Like a wall of destruction they stood in a row,
Flattening enemies, six at a blow.Oh, strong was the Redskin fierce was the Black.
Bag-jagderags trembled and tried to turn back.
But ’twas of the White Man they shouted, “Beware!
He throws men in handfuls, straight up in the air!”Long shall they frighten bad children at night
With tales of the Red and the Black and the White.
And long shall we sing of the Terrible Three
And the fight that they fought by the edge of the sea.
VI
General Polynesia
But alas! even the Three, mighty though they were, could not last forever against an army which seemed to have no end. In one of the hottest scrimmages, when the enemy had broken a particularly wide hole through the fence, I saw Long Arrow’s great figure topple and come down with a spear sticking in his broad chest.

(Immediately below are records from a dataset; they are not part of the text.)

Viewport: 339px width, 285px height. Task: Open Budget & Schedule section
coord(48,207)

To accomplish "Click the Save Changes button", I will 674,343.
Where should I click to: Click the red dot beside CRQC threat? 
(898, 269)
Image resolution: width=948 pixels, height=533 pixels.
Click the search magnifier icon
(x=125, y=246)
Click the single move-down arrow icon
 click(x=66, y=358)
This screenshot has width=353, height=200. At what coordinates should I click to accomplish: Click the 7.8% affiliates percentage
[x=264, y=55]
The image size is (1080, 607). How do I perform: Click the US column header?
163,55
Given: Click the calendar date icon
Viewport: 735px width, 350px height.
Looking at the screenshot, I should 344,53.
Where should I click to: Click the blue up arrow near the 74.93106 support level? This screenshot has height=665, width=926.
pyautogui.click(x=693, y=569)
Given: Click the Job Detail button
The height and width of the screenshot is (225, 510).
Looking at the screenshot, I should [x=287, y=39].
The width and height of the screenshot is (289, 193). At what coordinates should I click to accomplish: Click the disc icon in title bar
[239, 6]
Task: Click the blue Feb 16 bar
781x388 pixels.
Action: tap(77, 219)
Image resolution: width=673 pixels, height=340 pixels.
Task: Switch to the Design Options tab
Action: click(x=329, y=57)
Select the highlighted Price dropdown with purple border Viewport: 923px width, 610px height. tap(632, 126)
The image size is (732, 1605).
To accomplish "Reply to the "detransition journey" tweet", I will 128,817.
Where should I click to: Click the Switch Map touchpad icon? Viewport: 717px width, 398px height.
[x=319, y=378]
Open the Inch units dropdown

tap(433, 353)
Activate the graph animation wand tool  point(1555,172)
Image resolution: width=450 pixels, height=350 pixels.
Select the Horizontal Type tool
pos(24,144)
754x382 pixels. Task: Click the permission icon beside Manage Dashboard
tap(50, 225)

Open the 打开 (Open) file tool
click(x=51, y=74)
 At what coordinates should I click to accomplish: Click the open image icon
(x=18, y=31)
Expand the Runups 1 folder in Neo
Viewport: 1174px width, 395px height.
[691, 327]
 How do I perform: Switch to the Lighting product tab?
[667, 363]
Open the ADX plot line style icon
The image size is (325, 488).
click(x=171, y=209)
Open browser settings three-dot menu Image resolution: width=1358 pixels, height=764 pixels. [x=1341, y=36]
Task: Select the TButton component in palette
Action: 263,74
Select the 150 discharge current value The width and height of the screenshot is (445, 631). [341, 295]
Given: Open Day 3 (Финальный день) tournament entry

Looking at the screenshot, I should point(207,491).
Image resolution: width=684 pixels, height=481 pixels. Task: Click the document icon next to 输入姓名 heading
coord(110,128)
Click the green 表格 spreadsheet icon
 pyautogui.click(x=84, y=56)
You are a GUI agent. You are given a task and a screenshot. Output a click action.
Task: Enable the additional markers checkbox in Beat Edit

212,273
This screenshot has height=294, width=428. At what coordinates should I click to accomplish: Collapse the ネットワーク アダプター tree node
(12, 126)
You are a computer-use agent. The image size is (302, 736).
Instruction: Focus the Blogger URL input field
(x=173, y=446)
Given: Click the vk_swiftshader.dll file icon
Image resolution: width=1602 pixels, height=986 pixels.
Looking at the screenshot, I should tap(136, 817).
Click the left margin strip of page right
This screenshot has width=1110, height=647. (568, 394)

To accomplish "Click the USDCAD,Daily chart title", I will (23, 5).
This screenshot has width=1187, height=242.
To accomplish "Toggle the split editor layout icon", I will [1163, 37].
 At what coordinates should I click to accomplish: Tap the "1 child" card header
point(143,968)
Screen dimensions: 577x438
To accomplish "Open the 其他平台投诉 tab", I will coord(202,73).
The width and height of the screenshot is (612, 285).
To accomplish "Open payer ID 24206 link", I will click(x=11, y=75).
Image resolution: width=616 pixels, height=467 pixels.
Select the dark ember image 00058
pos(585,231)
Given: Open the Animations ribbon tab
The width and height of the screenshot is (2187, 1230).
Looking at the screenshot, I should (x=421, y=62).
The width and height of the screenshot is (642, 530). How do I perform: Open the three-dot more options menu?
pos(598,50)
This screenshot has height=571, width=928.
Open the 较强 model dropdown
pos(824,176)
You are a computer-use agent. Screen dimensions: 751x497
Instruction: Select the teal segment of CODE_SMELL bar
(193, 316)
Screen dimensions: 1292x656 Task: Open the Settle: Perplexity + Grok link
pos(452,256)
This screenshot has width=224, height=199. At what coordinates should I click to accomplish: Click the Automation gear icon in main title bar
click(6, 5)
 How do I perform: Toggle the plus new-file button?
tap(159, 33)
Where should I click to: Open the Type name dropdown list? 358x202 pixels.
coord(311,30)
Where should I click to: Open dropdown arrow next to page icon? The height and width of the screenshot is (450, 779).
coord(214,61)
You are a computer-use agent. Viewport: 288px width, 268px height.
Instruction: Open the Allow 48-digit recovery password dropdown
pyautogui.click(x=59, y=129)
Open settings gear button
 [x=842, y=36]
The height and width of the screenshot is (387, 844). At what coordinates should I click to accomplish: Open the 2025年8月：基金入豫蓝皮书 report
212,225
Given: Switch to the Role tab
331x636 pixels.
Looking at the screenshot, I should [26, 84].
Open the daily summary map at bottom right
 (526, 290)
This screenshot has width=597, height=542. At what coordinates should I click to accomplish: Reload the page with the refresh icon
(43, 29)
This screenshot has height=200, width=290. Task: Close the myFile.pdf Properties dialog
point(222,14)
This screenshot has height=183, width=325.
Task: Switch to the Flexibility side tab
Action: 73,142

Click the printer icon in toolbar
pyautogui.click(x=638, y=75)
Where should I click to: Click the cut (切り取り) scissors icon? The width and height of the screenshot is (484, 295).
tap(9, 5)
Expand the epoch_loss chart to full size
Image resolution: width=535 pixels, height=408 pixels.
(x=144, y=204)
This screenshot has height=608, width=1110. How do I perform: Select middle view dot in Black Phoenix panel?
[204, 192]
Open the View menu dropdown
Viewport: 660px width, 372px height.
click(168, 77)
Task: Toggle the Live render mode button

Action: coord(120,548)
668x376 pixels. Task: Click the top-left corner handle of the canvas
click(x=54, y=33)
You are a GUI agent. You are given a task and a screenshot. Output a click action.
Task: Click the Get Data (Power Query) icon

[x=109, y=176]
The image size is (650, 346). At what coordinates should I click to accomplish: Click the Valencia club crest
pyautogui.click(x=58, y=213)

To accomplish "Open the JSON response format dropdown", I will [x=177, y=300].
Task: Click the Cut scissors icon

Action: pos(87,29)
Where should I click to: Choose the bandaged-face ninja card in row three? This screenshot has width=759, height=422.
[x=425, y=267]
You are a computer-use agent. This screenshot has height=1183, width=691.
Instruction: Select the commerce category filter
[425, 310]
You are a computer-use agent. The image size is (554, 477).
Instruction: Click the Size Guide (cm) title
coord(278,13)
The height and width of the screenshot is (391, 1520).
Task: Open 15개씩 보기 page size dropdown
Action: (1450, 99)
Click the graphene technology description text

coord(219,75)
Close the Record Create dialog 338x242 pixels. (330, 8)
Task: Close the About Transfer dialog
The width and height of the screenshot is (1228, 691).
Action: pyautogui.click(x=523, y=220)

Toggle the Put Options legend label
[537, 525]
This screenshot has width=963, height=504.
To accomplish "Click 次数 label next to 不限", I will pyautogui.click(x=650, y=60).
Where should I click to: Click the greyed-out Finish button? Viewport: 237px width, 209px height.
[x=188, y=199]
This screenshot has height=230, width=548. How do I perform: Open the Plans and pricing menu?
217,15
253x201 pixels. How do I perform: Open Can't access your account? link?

For another half-hour Bumpo and the Doctor fought on side by side. How their strength held out so long I cannot tell, for never a second were they given to get their breath or rest their arms.
The Doctor—the quiet, kindly, peaceable, little Doctor!—well, you wouldn’t have known him if you had seen him that day dealing out whacks you could hear a mile off, walloping and swatting in all directions.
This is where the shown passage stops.